PCI Express - Is anything going to change?

Stephen_H · March 22, 2004, 7:02pm

Has anyone had any experience with this? I’m curious if PCI Express is going to change the way you do things when you are writing performance game code in OpenGL?

Graphics card will be using 16x PCI Express with upload/download bandwidths of 4GB a second… for getting data from the card, thats about 30 times faster than on the PCI bus.

Because of all the extra bandwidth, I could see drivers keeping just one copy of the data and passing off it between the card and the AGP memory as needed… is this what is going to happen?

DirectX take a more hands on approach with card memory management, but OpenGL is deliberately more ambiguous, allowing you to give hints, but ultimately it is up to the driver. Is this a win/loss when combined with PCI Express?

I’m just curious what everyone thinks… there hasn’t been a general discussion really of the impact of PCIE on OpenGL yet.

MojoMagic · March 22, 2004, 7:17pm

I don’t think much will change.

My understanding is that the increase in bandwidth is primarily in the downstream direction. ie: From the card to the system.
I think this is now asynchronous (?) so should not affect uploads… Can anyone confirm this?

I can mainly see a benefit in reading screen/pixel buffers back from the card and doing on-the-cpu type effects more easily. In short video editing-esq effects.

Stephen_H · March 22, 2004, 7:22pm

As far as I know, yes, there are 16 250Mb/s serial channels that will lead to the graphics card, and 16 that will lead away from it, for a combined total of 4Gb/s up and 4Gb/s down. Up and down bandwidth is not shared in PCIE, unlike the down PCI bandwidth from current cards which is shared among other PCI devices.

Korval · March 22, 2004, 7:40pm

Basically, it will be much more reasonable to do render-to-texture effects and then do some CPU-based post-processing effects.

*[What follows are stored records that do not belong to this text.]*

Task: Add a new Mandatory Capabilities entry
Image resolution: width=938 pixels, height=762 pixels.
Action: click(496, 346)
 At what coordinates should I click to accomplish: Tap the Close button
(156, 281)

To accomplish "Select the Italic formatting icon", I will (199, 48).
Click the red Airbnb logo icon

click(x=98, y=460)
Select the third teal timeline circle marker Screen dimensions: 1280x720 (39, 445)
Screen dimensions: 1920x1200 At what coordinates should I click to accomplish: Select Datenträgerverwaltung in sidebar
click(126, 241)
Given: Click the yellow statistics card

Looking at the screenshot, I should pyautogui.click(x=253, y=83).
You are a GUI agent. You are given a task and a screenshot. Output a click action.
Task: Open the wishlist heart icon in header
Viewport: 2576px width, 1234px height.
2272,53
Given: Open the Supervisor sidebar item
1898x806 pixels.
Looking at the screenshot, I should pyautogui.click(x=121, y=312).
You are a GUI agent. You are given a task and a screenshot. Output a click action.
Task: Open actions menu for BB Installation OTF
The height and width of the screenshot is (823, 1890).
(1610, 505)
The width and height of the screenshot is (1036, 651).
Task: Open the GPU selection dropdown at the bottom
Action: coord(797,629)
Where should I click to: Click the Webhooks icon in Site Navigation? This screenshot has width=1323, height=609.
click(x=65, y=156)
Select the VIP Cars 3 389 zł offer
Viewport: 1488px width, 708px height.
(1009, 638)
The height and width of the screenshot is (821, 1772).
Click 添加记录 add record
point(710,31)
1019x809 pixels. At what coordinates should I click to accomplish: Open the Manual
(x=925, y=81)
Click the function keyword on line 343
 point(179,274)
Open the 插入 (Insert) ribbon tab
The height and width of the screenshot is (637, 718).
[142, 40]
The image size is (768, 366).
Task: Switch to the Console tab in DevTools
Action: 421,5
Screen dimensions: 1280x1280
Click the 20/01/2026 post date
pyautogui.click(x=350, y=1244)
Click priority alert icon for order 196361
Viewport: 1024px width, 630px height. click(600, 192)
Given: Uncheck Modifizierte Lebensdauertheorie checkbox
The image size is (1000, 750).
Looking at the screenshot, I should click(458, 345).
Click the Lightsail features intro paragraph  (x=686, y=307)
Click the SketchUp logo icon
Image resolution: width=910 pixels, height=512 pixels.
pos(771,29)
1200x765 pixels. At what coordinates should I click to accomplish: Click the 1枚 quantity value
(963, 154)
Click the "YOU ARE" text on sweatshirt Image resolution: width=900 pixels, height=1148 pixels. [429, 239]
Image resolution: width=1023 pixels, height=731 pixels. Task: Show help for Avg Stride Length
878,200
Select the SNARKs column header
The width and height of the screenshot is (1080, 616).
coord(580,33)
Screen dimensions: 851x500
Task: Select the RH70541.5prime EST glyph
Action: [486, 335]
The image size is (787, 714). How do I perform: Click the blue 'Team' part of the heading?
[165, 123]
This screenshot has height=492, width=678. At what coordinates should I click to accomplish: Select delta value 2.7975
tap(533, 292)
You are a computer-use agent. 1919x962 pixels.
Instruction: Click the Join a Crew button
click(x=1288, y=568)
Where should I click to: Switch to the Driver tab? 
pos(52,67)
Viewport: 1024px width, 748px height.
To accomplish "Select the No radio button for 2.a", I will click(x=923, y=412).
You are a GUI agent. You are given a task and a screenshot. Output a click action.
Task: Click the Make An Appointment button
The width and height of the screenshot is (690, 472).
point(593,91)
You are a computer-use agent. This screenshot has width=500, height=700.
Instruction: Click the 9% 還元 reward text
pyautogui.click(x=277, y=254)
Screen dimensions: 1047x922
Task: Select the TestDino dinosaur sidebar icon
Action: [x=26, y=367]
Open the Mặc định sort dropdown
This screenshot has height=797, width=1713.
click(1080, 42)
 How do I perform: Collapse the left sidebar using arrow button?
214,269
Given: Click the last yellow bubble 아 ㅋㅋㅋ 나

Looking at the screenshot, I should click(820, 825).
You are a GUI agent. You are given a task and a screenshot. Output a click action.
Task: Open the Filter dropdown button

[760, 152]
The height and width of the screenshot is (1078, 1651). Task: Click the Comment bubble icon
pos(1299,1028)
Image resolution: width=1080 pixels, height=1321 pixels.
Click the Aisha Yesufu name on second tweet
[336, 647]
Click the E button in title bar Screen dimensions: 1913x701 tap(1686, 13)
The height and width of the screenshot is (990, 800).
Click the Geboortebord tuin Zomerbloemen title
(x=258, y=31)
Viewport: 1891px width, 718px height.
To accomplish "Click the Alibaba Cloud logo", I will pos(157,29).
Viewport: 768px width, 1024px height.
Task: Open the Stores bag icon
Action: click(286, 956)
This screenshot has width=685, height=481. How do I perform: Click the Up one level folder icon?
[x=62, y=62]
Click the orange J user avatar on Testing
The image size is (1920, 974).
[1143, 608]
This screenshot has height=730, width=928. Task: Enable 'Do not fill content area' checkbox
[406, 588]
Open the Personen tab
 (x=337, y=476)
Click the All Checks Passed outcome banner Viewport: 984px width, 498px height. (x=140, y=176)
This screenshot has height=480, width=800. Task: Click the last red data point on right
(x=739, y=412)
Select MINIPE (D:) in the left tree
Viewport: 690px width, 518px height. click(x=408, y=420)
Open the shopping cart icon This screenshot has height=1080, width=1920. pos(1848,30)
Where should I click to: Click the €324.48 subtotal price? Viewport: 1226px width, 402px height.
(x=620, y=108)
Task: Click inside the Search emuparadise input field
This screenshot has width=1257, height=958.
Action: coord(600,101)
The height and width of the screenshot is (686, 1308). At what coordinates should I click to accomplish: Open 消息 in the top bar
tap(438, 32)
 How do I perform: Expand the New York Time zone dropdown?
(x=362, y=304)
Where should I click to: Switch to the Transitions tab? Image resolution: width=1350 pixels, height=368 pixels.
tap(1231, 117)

system · March 23, 2004, 5:32am

As far as GL is concerned, the API won’t change.
Look at VBO’s spec. No mention about any particular technology, therefore it will be around forever.

The old glReadPixels and glGetTexImage will probably still perform bad on some cards.
As we all know, some drivers have an issue with these functions and the bus isn’t to blame.

In summary

bad drivers = bad performance

don’t blame the bus

bunny · March 23, 2004, 7:14am

Hardware ccclusion querying is currently rendered almost useless by the one-way nature of the AGP bus. I’d expect it to benefit a lot from PCI express.

bunny · March 23, 2004, 7:17am

Originally posted by V-man:
[b]As far as GL is concerned, the API won’t change.
Look at VBO’s spec. No mention about any particular technology, therefore it will be around forever.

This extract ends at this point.